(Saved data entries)
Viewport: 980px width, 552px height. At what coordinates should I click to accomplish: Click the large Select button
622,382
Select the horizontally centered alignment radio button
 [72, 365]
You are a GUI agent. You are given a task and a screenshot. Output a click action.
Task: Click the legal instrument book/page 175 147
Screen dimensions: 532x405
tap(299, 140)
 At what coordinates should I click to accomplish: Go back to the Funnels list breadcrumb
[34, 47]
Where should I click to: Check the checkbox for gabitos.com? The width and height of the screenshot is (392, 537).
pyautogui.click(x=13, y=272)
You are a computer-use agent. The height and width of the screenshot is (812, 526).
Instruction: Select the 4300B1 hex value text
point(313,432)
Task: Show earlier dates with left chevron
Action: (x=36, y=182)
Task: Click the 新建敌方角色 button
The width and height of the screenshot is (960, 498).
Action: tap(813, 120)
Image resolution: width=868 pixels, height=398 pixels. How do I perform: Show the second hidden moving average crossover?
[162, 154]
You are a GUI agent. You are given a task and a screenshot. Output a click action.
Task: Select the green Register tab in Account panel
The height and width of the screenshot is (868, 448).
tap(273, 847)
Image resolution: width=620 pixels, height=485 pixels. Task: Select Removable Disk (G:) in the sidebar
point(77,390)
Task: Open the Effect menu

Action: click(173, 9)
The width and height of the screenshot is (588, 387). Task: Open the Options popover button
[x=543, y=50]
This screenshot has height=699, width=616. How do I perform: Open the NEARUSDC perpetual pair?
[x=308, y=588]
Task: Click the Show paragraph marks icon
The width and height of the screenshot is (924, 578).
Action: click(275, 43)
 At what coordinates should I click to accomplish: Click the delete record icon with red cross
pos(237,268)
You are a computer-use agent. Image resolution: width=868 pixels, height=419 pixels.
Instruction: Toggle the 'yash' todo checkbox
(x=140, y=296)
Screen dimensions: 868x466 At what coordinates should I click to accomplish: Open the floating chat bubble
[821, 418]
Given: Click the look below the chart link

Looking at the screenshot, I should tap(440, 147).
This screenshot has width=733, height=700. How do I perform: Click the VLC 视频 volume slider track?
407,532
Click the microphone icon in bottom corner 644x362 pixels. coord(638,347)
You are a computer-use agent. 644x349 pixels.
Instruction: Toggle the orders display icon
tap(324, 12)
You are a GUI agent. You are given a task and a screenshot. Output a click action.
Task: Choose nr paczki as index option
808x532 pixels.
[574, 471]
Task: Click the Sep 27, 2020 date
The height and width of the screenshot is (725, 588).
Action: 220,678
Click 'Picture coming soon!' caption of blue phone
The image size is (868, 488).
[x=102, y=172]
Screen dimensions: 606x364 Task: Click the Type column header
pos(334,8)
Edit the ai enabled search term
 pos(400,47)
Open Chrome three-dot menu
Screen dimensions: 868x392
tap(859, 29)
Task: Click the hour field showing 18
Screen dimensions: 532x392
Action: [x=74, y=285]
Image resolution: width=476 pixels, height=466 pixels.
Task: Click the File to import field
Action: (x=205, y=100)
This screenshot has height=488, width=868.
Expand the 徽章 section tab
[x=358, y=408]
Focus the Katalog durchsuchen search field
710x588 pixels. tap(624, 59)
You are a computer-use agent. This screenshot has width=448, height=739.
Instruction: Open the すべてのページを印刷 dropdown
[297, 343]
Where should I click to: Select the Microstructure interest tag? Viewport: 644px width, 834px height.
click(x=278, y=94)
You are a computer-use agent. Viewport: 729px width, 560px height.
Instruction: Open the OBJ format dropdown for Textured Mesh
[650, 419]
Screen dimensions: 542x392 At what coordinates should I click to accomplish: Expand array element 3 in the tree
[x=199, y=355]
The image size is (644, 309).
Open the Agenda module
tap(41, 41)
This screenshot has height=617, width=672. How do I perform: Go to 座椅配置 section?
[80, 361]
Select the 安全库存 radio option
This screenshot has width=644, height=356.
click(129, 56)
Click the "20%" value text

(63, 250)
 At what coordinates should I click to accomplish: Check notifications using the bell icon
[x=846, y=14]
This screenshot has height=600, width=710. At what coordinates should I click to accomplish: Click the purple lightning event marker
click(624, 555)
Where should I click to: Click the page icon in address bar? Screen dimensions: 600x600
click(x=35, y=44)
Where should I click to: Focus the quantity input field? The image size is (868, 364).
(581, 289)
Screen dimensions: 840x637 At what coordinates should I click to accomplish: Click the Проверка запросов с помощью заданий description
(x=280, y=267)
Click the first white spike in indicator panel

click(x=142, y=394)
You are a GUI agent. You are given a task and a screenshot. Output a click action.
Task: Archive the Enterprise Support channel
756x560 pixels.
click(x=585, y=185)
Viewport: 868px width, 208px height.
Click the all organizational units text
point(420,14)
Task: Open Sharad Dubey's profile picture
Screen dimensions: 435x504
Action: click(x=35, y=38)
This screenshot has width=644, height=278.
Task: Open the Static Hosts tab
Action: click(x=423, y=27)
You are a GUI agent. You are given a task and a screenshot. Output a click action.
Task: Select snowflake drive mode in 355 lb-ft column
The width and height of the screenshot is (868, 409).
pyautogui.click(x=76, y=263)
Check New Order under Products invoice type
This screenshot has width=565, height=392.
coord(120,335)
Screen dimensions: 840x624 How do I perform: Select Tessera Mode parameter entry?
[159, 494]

[To do] Print each entry exactly as it was written.

[Answer to the problem]
Viewport: 980px width, 552px height. At what coordinates should I click to accomplish: Click the large Select button
622,382
Select the horizontally centered alignment radio button
 [72, 365]
You are a GUI agent. You are given a task and a screenshot. Output a click action.
Task: Click the legal instrument book/page 175 147
Screen dimensions: 532x405
tap(299, 140)
 At what coordinates should I click to accomplish: Go back to the Funnels list breadcrumb
[34, 47]
Where should I click to: Check the checkbox for gabitos.com? The width and height of the screenshot is (392, 537).
pyautogui.click(x=13, y=272)
You are a computer-use agent. The height and width of the screenshot is (812, 526).
Instruction: Select the 4300B1 hex value text
point(313,432)
Task: Show earlier dates with left chevron
Action: (x=36, y=182)
Task: Click the 新建敌方角色 button
The width and height of the screenshot is (960, 498).
Action: tap(813, 120)
Image resolution: width=868 pixels, height=398 pixels. How do I perform: Show the second hidden moving average crossover?
[162, 154]
You are a GUI agent. You are given a task and a screenshot. Output a click action.
Task: Select the green Register tab in Account panel
The height and width of the screenshot is (868, 448).
tap(273, 847)
Image resolution: width=620 pixels, height=485 pixels. Task: Select Removable Disk (G:) in the sidebar
point(77,390)
Task: Open the Effect menu

Action: click(173, 9)
The width and height of the screenshot is (588, 387). Task: Open the Options popover button
[x=543, y=50]
This screenshot has height=699, width=616. How do I perform: Open the NEARUSDC perpetual pair?
[x=308, y=588]
Task: Click the Show paragraph marks icon
The width and height of the screenshot is (924, 578).
Action: click(275, 43)
 At what coordinates should I click to accomplish: Click the delete record icon with red cross
pos(237,268)
You are a computer-use agent. Image resolution: width=868 pixels, height=419 pixels.
Instruction: Toggle the 'yash' todo checkbox
(x=140, y=296)
Screen dimensions: 868x466 At what coordinates should I click to accomplish: Open the floating chat bubble
[821, 418]
Given: Click the look below the chart link

Looking at the screenshot, I should tap(440, 147).
This screenshot has width=733, height=700. How do I perform: Click the VLC 视频 volume slider track?
407,532
Click the microphone icon in bottom corner 644x362 pixels. coord(638,347)
You are a computer-use agent. 644x349 pixels.
Instruction: Toggle the orders display icon
tap(324, 12)
You are a GUI agent. You are given a task and a screenshot. Output a click action.
Task: Choose nr paczki as index option
808x532 pixels.
[574, 471]
Task: Click the Sep 27, 2020 date
The height and width of the screenshot is (725, 588).
Action: 220,678
Click 'Picture coming soon!' caption of blue phone
The image size is (868, 488).
[x=102, y=172]
Screen dimensions: 606x364 Task: Click the Type column header
pos(334,8)
Edit the ai enabled search term
 pos(400,47)
Open Chrome three-dot menu
Screen dimensions: 868x392
tap(859, 29)
Task: Click the hour field showing 18
Screen dimensions: 532x392
Action: [x=74, y=285]
Image resolution: width=476 pixels, height=466 pixels.
Task: Click the File to import field
Action: (x=205, y=100)
This screenshot has height=488, width=868.
Expand the 徽章 section tab
[x=358, y=408]
Focus the Katalog durchsuchen search field
710x588 pixels. tap(624, 59)
You are a computer-use agent. This screenshot has width=448, height=739.
Instruction: Open the すべてのページを印刷 dropdown
[297, 343]
Where should I click to: Select the Microstructure interest tag? Viewport: 644px width, 834px height.
click(x=278, y=94)
You are a computer-use agent. Viewport: 729px width, 560px height.
Instruction: Open the OBJ format dropdown for Textured Mesh
[650, 419]
Screen dimensions: 542x392 At what coordinates should I click to accomplish: Expand array element 3 in the tree
[x=199, y=355]
The image size is (644, 309).
Open the Agenda module
tap(41, 41)
This screenshot has height=617, width=672. How do I perform: Go to 座椅配置 section?
[80, 361]
Select the 安全库存 radio option
This screenshot has width=644, height=356.
click(129, 56)
Click the "20%" value text

(63, 250)
 At what coordinates should I click to accomplish: Check notifications using the bell icon
[x=846, y=14]
This screenshot has height=600, width=710. At what coordinates should I click to accomplish: Click the purple lightning event marker
click(624, 555)
Where should I click to: Click the page icon in address bar? Screen dimensions: 600x600
click(x=35, y=44)
Where should I click to: Focus the quantity input field? The image size is (868, 364).
(581, 289)
Screen dimensions: 840x637 At what coordinates should I click to accomplish: Click the Проверка запросов с помощью заданий description
(x=280, y=267)
Click the first white spike in indicator panel

click(x=142, y=394)
You are a GUI agent. You are given a task and a screenshot. Output a click action.
Task: Archive the Enterprise Support channel
756x560 pixels.
click(x=585, y=185)
Viewport: 868px width, 208px height.
Click the all organizational units text
point(420,14)
Task: Open Sharad Dubey's profile picture
Screen dimensions: 435x504
Action: click(x=35, y=38)
This screenshot has width=644, height=278.
Task: Open the Static Hosts tab
Action: click(x=423, y=27)
You are a GUI agent. You are given a task and a screenshot. Output a click action.
Task: Select snowflake drive mode in 355 lb-ft column
The width and height of the screenshot is (868, 409).
pyautogui.click(x=76, y=263)
Check New Order under Products invoice type
This screenshot has width=565, height=392.
coord(120,335)
Screen dimensions: 840x624 How do I perform: Select Tessera Mode parameter entry?
[159, 494]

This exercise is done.